Recorded data:
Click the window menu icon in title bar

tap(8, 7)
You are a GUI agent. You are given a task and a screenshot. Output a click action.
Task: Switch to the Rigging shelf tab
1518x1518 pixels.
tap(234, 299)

- [Problem details] The complete set of entries above must be reproduced verbatim.

- [Task answer]
Click the window menu icon in title bar

tap(8, 7)
You are a GUI agent. You are given a task and a screenshot. Output a click action.
Task: Switch to the Rigging shelf tab
1518x1518 pixels.
tap(234, 299)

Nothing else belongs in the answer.